The answer is to consist only of an exact retyping of the lines from the one containing "The width and" to the end of the entries, without pictures.

- _The records_:
==============================

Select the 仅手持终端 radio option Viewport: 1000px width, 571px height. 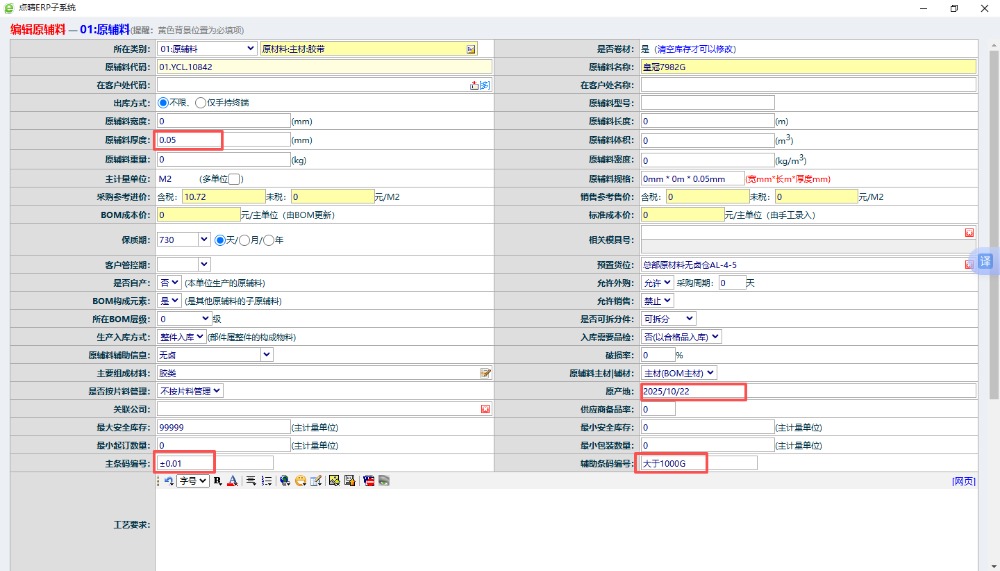[201, 102]
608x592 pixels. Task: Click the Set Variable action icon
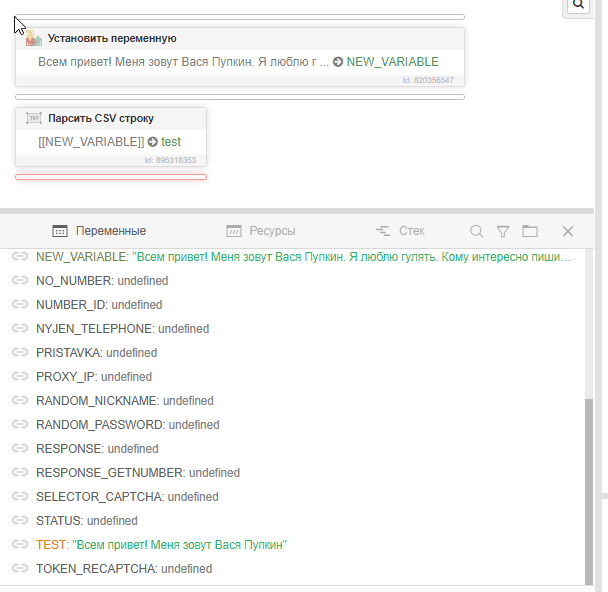point(34,38)
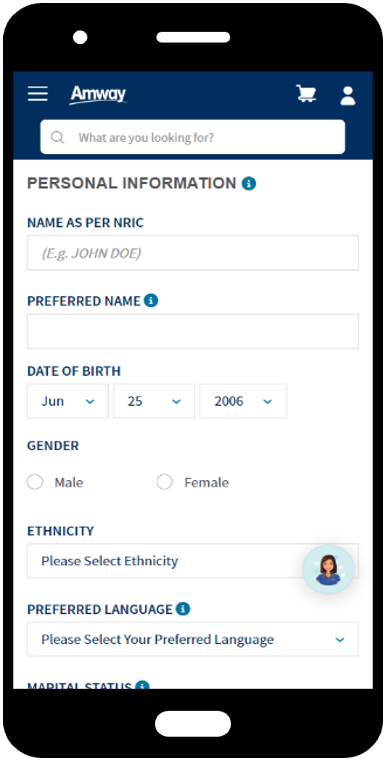Open the hamburger menu

(x=38, y=93)
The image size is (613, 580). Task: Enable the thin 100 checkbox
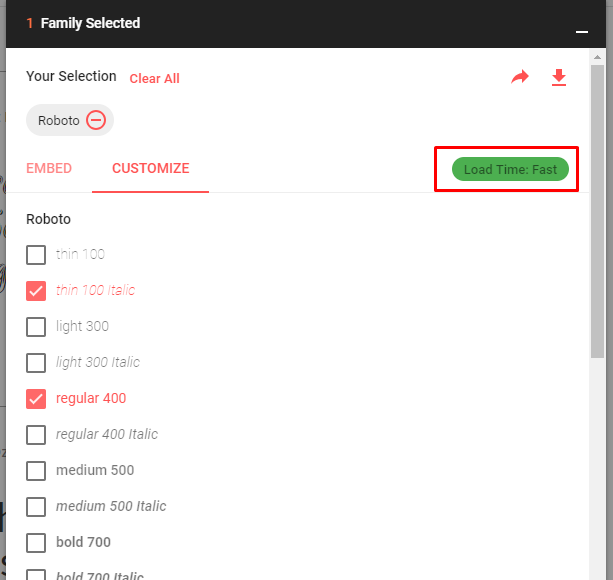coord(36,255)
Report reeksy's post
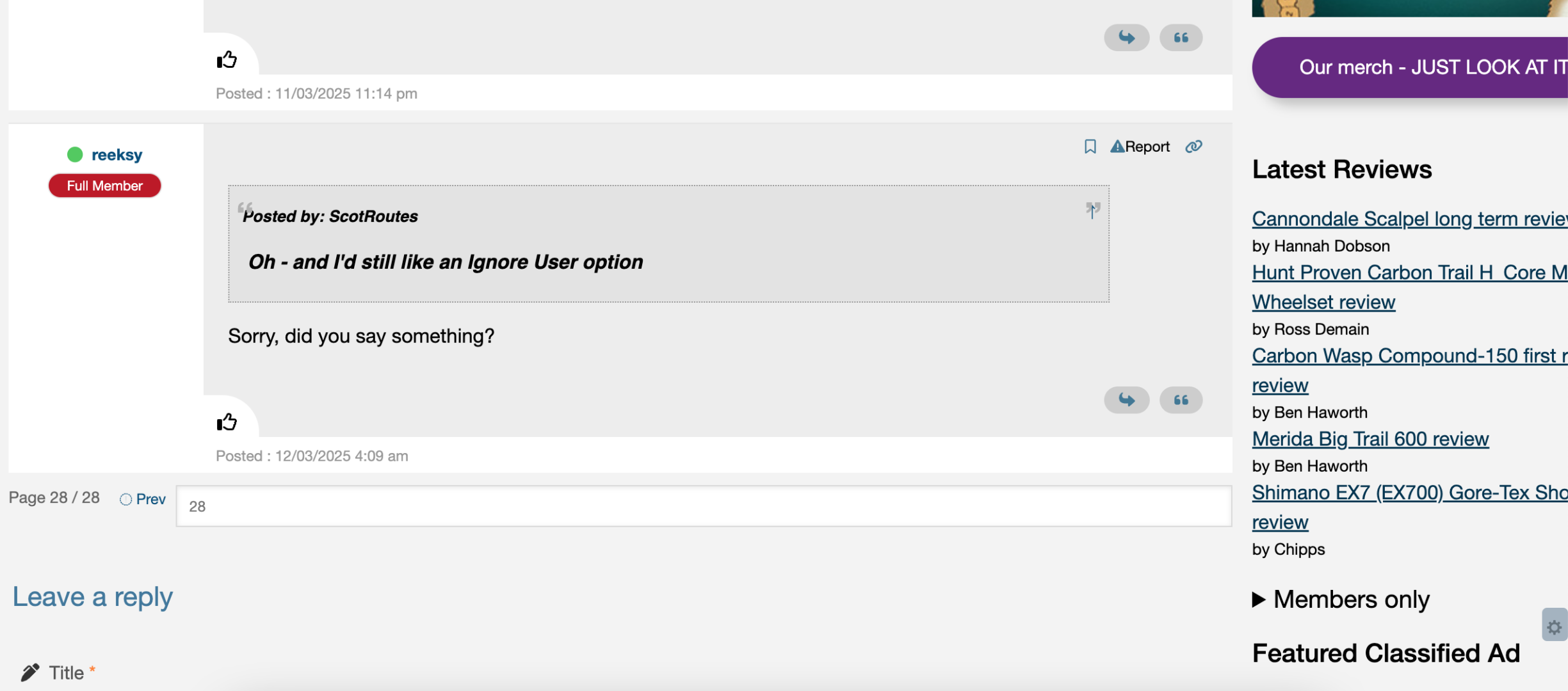 [x=1140, y=147]

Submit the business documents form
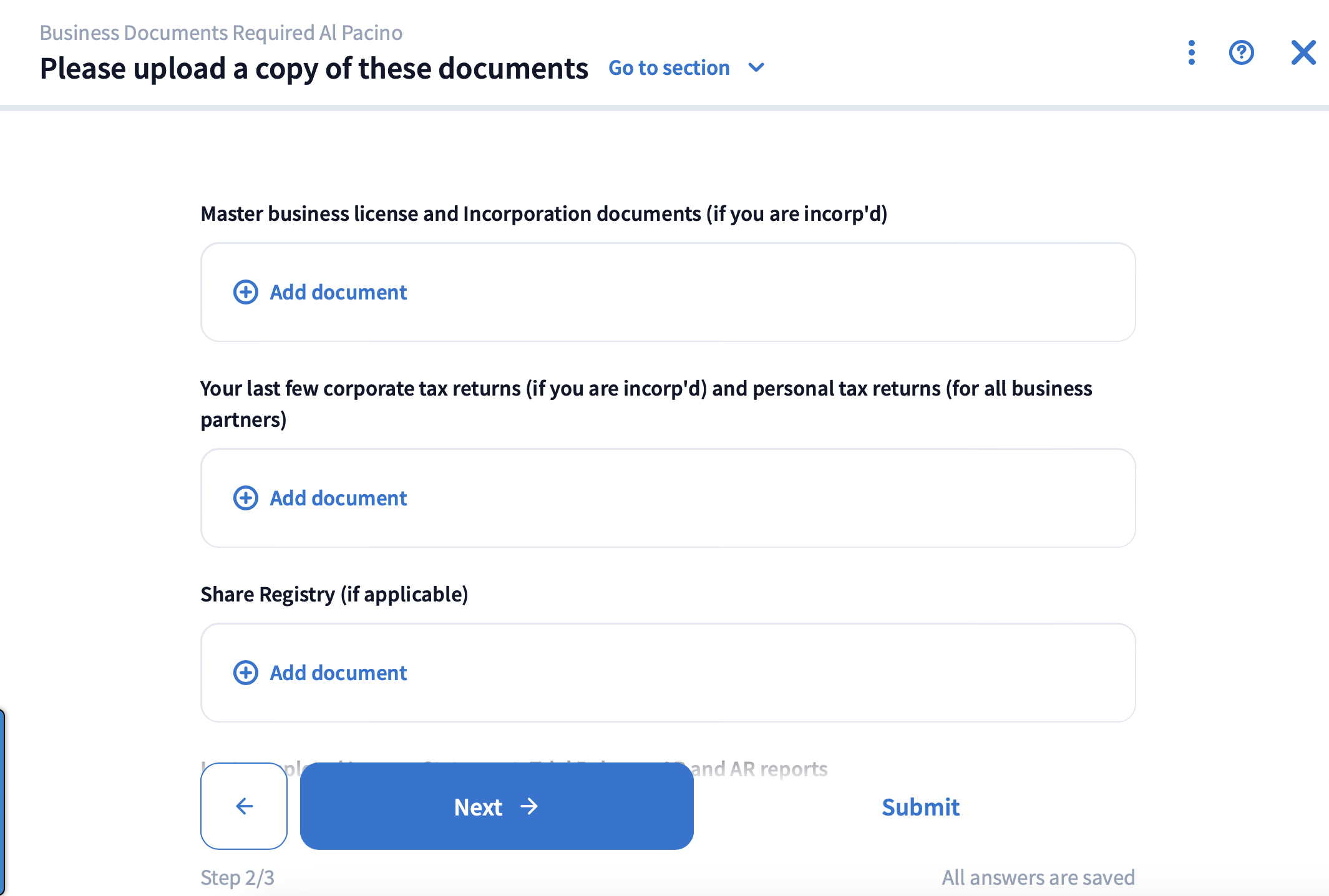point(920,807)
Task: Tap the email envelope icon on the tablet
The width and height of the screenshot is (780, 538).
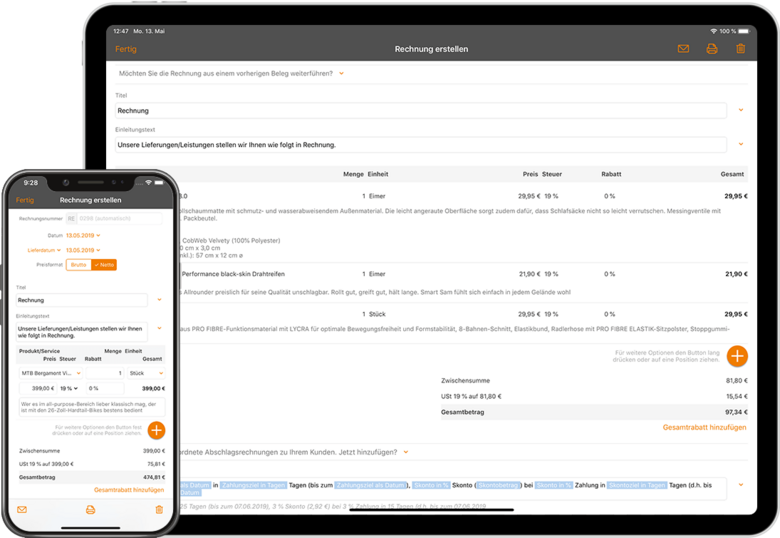Action: pyautogui.click(x=684, y=48)
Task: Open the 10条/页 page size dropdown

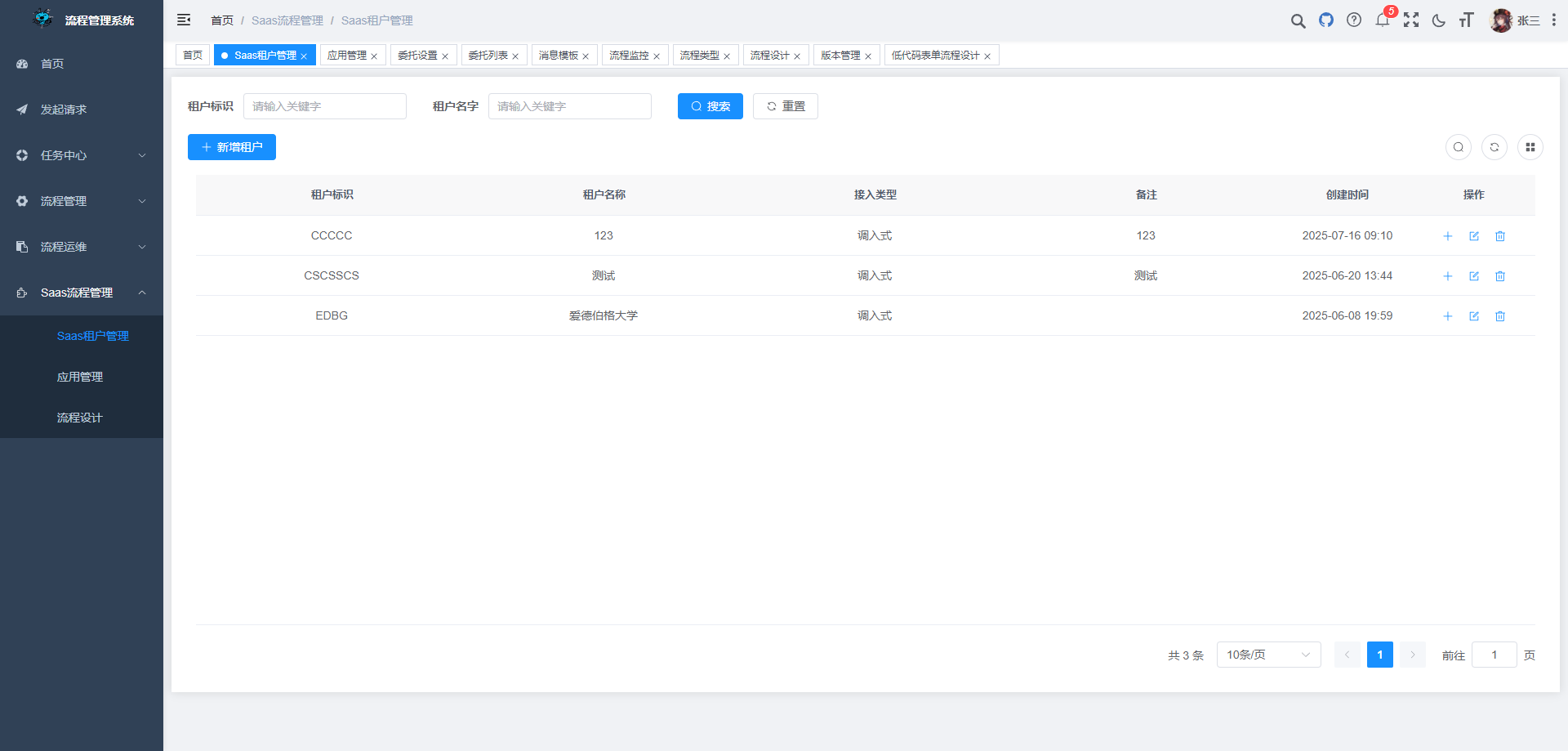Action: point(1267,655)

==============================

- _Final answer_:
The width and height of the screenshot is (780, 538).
Action: pyautogui.click(x=684, y=48)
Task: Open the 10条/页 page size dropdown

Action: point(1267,655)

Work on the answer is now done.